Directions:
Line by line, give the data again exactly as it appears.

Task input:
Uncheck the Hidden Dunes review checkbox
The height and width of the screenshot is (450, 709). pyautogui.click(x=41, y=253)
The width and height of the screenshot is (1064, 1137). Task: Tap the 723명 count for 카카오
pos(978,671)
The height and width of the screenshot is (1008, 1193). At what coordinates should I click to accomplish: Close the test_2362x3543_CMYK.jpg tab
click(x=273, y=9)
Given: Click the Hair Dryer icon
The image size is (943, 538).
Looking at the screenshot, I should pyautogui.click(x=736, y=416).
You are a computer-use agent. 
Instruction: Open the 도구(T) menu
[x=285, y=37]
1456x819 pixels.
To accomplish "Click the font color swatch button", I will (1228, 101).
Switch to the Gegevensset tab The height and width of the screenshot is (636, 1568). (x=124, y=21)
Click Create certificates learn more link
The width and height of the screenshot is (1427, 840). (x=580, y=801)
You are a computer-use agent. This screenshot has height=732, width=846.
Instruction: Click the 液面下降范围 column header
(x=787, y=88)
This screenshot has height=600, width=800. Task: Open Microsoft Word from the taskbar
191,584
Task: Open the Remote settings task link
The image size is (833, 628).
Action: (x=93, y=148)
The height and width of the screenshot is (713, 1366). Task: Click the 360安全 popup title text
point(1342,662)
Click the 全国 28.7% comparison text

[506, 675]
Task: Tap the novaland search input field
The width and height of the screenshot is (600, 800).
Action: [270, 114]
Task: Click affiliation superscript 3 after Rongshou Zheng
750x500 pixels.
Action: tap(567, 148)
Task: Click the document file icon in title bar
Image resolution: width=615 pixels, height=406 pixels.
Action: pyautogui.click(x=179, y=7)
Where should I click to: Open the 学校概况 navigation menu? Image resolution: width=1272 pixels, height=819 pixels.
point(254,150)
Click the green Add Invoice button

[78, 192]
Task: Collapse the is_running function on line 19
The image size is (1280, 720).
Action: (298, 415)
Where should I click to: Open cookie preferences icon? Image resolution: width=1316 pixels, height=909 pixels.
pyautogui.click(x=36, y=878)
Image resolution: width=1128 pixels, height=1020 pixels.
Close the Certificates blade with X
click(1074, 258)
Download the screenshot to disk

Answer to the problem:
Uncheck the Hidden Dunes review checkbox
The height and width of the screenshot is (450, 709). pyautogui.click(x=41, y=253)
The width and height of the screenshot is (1064, 1137). Task: Tap the 723명 count for 카카오
pos(978,671)
The height and width of the screenshot is (1008, 1193). At what coordinates should I click to accomplish: Close the test_2362x3543_CMYK.jpg tab
click(x=273, y=9)
Given: Click the Hair Dryer icon
The image size is (943, 538).
Looking at the screenshot, I should pyautogui.click(x=736, y=416).
You are a computer-use agent. 
Instruction: Open the 도구(T) menu
[x=285, y=37]
1456x819 pixels.
To accomplish "Click the font color swatch button", I will (1228, 101).
Switch to the Gegevensset tab The height and width of the screenshot is (636, 1568). (x=124, y=21)
Click Create certificates learn more link
The width and height of the screenshot is (1427, 840). (x=580, y=801)
You are a computer-use agent. This screenshot has height=732, width=846.
Instruction: Click the 液面下降范围 column header
(x=787, y=88)
This screenshot has height=600, width=800. Task: Open Microsoft Word from the taskbar
191,584
Task: Open the Remote settings task link
The image size is (833, 628).
Action: (x=93, y=148)
The height and width of the screenshot is (713, 1366). Task: Click the 360安全 popup title text
point(1342,662)
Click the 全国 28.7% comparison text

[506, 675]
Task: Tap the novaland search input field
The width and height of the screenshot is (600, 800).
Action: [270, 114]
Task: Click affiliation superscript 3 after Rongshou Zheng
750x500 pixels.
Action: tap(567, 148)
Task: Click the document file icon in title bar
Image resolution: width=615 pixels, height=406 pixels.
Action: pyautogui.click(x=179, y=7)
Where should I click to: Open the 学校概况 navigation menu? Image resolution: width=1272 pixels, height=819 pixels.
point(254,150)
Click the green Add Invoice button

[78, 192]
Task: Collapse the is_running function on line 19
The image size is (1280, 720).
Action: (298, 415)
Where should I click to: Open cookie preferences icon? Image resolution: width=1316 pixels, height=909 pixels.
pyautogui.click(x=36, y=878)
Image resolution: width=1128 pixels, height=1020 pixels.
Close the Certificates blade with X
click(1074, 258)
Download the screenshot to disk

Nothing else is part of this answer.